The postwar trend in international trade has been toward an increasingly more liberal system. However, many countries have, in recent years (and particularly since 1974), been demonstrating a shift in the opposite direction. Although it is difficult to quantify the net effect on world trade of the trade actions adopted recently, the evidence indicates that it has been relatively limited. Nevertheless, the recent shift away from liberalization is a cause for serious concern.
The general argument against protectionist trade measures is that they provide no real solution to the underlying problems of the protected industry—indeed, they may compound the difficulty of finding long-lasting solutions—and that they ignore the more fundamental reasons why domestic industries may be losing ground to foreign competition. The immediate impact of a protective measure—whether in the form of increased customs tariffs or other import charges, import quotas, or tariff quotas—is an increase in the price of the imported goods in the market of the importing country. This increase gives the domestic producers of the import-competing product a relative price edge that may be sufficient to stimulate domestic sales or, at the very least, to protect their share of the market. In turn, this may benefit labor employed in the protected industry by preventing layoffs, or increase the return on shareholders’ equity in the protected firms.
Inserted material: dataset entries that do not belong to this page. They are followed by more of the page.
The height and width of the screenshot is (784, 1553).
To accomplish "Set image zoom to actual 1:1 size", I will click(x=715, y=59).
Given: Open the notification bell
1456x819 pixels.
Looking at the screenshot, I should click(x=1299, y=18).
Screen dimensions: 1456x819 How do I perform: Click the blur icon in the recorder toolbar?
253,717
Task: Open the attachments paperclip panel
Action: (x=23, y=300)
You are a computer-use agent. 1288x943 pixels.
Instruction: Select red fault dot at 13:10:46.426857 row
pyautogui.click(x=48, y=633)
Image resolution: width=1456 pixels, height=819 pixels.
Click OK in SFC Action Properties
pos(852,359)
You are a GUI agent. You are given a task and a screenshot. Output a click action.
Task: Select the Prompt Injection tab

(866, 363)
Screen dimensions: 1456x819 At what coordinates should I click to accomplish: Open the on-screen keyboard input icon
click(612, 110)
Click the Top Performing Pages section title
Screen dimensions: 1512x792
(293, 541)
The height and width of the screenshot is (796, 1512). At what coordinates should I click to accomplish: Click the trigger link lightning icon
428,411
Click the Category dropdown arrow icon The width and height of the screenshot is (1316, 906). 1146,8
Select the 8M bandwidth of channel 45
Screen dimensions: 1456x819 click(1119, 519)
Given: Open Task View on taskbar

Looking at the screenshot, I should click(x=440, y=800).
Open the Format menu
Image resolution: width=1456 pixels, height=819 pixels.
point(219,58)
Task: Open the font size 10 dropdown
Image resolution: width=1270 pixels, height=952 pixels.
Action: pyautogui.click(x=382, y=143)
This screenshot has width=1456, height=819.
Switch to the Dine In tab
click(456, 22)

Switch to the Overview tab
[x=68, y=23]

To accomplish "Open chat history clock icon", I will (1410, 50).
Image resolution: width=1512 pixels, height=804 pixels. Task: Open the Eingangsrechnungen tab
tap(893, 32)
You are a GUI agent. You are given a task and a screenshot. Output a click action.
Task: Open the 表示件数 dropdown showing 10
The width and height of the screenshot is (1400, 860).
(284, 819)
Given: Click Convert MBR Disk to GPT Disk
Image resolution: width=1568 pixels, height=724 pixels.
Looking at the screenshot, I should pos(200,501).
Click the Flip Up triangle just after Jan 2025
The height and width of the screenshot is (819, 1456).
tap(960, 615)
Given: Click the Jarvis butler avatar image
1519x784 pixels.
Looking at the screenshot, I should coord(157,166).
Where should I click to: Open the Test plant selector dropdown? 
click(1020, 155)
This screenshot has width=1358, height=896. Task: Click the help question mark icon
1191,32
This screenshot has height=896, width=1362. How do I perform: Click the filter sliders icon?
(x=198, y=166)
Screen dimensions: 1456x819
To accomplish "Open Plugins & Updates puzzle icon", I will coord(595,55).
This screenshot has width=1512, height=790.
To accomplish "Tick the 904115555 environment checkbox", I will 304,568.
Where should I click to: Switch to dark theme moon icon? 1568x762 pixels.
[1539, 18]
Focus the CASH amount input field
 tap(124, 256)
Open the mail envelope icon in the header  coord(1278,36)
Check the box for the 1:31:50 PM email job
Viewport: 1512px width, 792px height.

Protection also brings increased costs, however, which are ultimately borne by the economy as a whole. First, the prices of goods rise on the domestic market; this cost is paid by consumers. Second, protection means that relatively inefficient industries are able to hold or attract resources, while the economy forgoes the higher level of income and employment that would have gone to more efficient industries in the absence of protection. Protectionist measures, moreover, once adopted, tend to become entrenched as the sectors that benefit develop a vested interest in preventing their removal. For a major intermediate goods industry, such as steel, the higher costs are likely to be transmitted throughout the economy in the form of higher prices for the products, such as automobiles and construction materials. Furthermore, the inflationary impact of import restrictions on products such as steel is likely to have an immediate adverse effect on steel-using products, resulting in demands for additional protection against foreign competitors in the affected industries and/or affecting exports adversely.
Trade restrictions also have direct adverse effects on the exporting country, whether it is developed or developing. They reduce access to foreign markets, impinge on the exporter’s ability to share fully in the benefits of increased international trade, and thus also affect the exporting country’s willingness to assure foreign suppliers access to its own market. The effects of protectionist measures are likely to be especially serious on developing countries, which depend on a relatively small volume of trade in a still relatively narrow range of products. Thus, measures with a seemingly minor impact from the developed country’s point of view can have serious consequences for the developing country’s exports. Furthermore, most developing countries faced by reduced access to certain foreign markets may encounter difficulties in finding substitute outlets for their exports, especially in the short run. Such substitution possibilities are often limited by the nature of the export product (which may be specifically designed for certain markets), and by the historical and cultural ties that often determine the direction of their trade. Even if such substitution possibilities exist, the process is often slow and costly, and exporters may fear that redirection of sales may itself provide restrictions in the new markets.